Marketing includes a wide array of tactics companies use to promote their products, such as:
- Attractive packaging
- Placement in strategic locations within stores and on shelves
- Free giveaways and coupons
- Celebrity/Influencer endorsements
- Product placements in social media posts, movies, cartoons or popular TV shows
- Sponsorship of kid’s programs, camps and sports teams
- Children’s activities, awards, recognition programs and logo placement in schools
- Widespread logo placement
- Text messaging and push notifications
- Fun and interactive promotions
- Embedding products, brands or logos within games, video games or websites
- Online and offline games and books
- “Branded environments”
- TV advertisements
The World Health Organization provides a comprehensive list of marketing techniques, on pages 10 and 53 of their 2012 publication, “A framework for implementing the set of recommendations on the marketing of foods and non-alcoholic beverages to children”.

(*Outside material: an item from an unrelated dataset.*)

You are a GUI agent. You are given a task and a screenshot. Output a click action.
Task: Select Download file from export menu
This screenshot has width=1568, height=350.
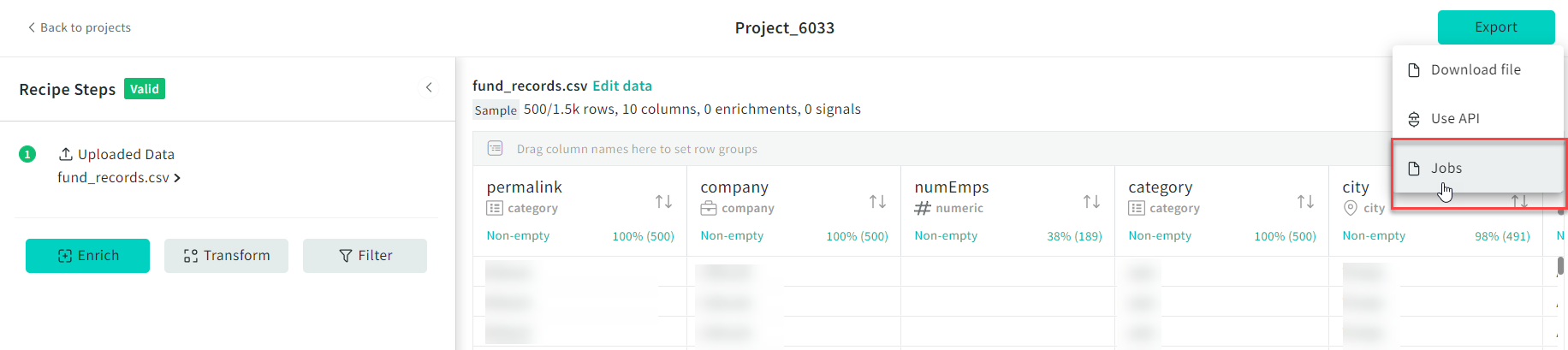(1476, 70)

Kids are exposed to more commercial marketing than ever before:
- In 2010, the World Health Organization called on its member nations to reduce the impact of marketing of foods high in saturated fats, sugars or salt to children. This call to action has persevered, most recently in their 2023 Policies to protect children from the harmful impact of food marketing: WHO guideline
- Marketing of food and beverages to children in Canada is largely self-regulated by the same industries that profit from this practice. Research reveals that these voluntary measures are not working. As much as 90% of food and beverages advertised on TV and online are high in salt, saturated fat, sugar or calories. Read more in the report “The kids are not alright. How the food and beverage industry is marketing our children and youth to death.”
- Research led by Dr. Monique Potvin Kent reveals three-quarters of children in Canada are exposed to food marketing while using their favourite social media applications. The majority of these ads are for unhealthy food, that is ultra-processed foods and beverages that are high in saturated fat, salt or sugar. The study looked at the most popular social media apps that kids and teens (ages 7-16 years) access using smartphones and tablets: Facebook, Instagram, Snapchat, Twitter (X), and YouTube.
The extent of the problem:
Our children are bombarded with ads for foods and beverages all day, every day.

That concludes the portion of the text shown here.